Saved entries
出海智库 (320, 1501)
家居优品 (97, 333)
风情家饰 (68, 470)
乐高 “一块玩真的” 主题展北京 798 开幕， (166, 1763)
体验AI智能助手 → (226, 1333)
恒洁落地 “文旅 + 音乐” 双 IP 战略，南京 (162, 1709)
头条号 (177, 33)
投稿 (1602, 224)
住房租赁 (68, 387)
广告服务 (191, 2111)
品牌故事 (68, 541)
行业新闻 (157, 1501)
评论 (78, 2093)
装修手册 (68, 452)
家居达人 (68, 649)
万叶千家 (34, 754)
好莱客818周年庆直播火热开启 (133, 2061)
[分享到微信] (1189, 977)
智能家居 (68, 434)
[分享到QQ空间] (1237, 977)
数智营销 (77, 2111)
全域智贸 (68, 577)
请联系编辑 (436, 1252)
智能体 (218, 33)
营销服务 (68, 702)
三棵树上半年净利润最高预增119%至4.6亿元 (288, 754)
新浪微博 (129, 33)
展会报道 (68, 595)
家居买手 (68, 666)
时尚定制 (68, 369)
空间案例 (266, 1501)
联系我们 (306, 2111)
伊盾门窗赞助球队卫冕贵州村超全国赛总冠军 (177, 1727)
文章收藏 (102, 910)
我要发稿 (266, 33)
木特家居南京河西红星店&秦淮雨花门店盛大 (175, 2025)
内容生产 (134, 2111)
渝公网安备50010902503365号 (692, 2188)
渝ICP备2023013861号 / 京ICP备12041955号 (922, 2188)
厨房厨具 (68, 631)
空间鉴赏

## DESCRIPTION OF THE TASK
Give an exact copy of every line from the one holding "伊盾门窗赞助球队卫冕贵州村超全国赛总冠军 (177, 1727)" through the end of the records, both included, and no other lines.

## PROBLEM SOLUTION
伊盾门窗赞助球队卫冕贵州村超全国赛总冠军 (177, 1727)
文章收藏 (102, 910)
我要发稿 (266, 33)
木特家居南京河西红星店&秦淮雨花门店盛大 (175, 2025)
内容生产 (134, 2111)
渝公网安备50010902503365号 (692, 2188)
渝ICP备2023013861号 / 京ICP备12041955号 (922, 2188)
厨房厨具 (68, 631)
空间鉴赏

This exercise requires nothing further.